Time Equals Distance. In spring, as soon as the ground could be broken, fields for sowing had to be plowed. Except within a short range, medieval distances were measured in terms of time rather than distance. In this agricultural context of walking and prodding draft animals, however, “travel time” was equated to “travel distance.” The early, and slower, draft animals’ pace, that of yoked oxen, determined the field measure of an acre. The area that a yoke of oxen could plow in a day originally defined the “acre,” an Old English word meaning a field. Virtually every medieval vernacular language had a name for the same area of land. Kjoch (from the same word in German for yoke) amounted to a somewhat larger area, about 1.4 acres. The journal, from the French word for day, journée, varied from region to region, amounting at most to 1.1 acres (or one-third of a hectare).

Agricultural Standards. Horses and mules were the other medieval draft animals. Their pace, a good deal faster than that of oxen, gave another agricultural “travel distance.” By at least the year 1200, a medieval acre came to mean the area of a field of standardized dimensions: one furlong (40 rods or 10 chains) in length by 4 rods (or 1 chain) in width. The rod was equal to a full step, or the length of two strides {gressus), anywhere from 10 to 16 feet long. By about the twelfth century it became standardized at 16.5 feet and was also known as 3. perche, or perch. The word furlong, from the Old English fubrlang, was originally defined by the length of the furrow (or plowed line) made on a square field of 10 acres, hence a field of 40 rods (one furlong or 100 chains) by 40 rods. It has also been suggested that the length of a furlong and hence of both the common square and rectangular fields was determined by the distance a horse could pull a plow in a straight line before needing to stop for a rest (approximately one-eighth of a mile). This medieval emphasis on distance in the agricultural sphere makes it possible to estimate the average travel of a plowman and his drover to about two miles per day.

Seasons. To the European peasantry, summer between planting and harvesting left some free time, depending on the locale and climate. Warmer weather was usually more conducive for a visit to relatives, perhaps as far away as a neighboring village. By June those with herds to graze moved to higher elevations. The herdsmen of the medieval transhumance, the annual migration of sheep flocks in southern France and Spain, were true travelers, walking as much as 250 to 400 miles into the hills and back. Since they would not go home for long stretches, their families might also make the trip to be among the shepherds for the late spring shearing or to relocate them to their temporary summer quarters by helping them build their orri, tiny, round stone huts. The herds’ return trip in October coincided with the fall harvest season and imminent winter, for all a period of activity again close to home.
:::
▶ **REQUIREMENT**
Will you transcribe the passage on medieval field measures word for word, starting at "Time Equals Distance." and ending at "of a hectare)."?

Lines from a pointing dataset:
:::
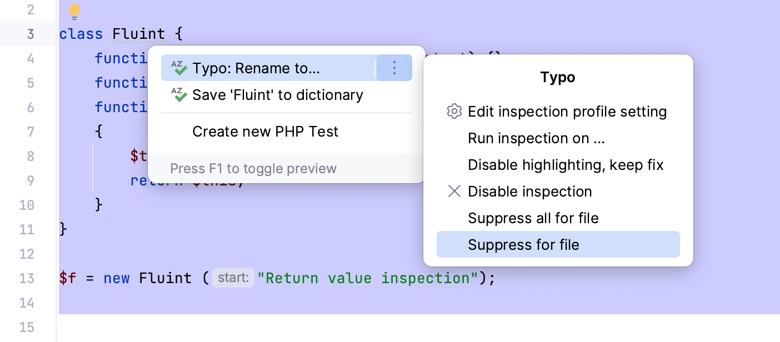Screen dimensions: 780x342
Task: Click the spell-check icon beside 'Typo: Rename to...'
Action: click(179, 68)
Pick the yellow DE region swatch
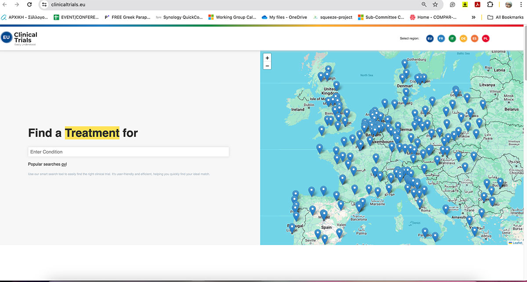The image size is (527, 282). 463,39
:::
▶ **SOLUTION TO THE EXERCISE**
Time Equals Distance. In spring, as soon as the ground could be broken, fields for sowing had to be plowed. Except within a short range, medieval distances were measured in terms of time rather than distance. In this agricultural context of walking and prodding draft animals, however, “travel time” was equated to “travel distance.” The early, and slower, draft animals’ pace, that of yoked oxen, determined the field measure of an acre. The area that a yoke of oxen could plow in a day originally defined the “acre,” an Old English word meaning a field. Virtually every medieval vernacular language had a name for the same area of land. Kjoch (from the same word in German for yoke) amounted to a somewhat larger area, about 1.4 acres. The journal, from the French word for day, journée, varied from region to region, amounting at most to 1.1 acres (or one-third of a hectare).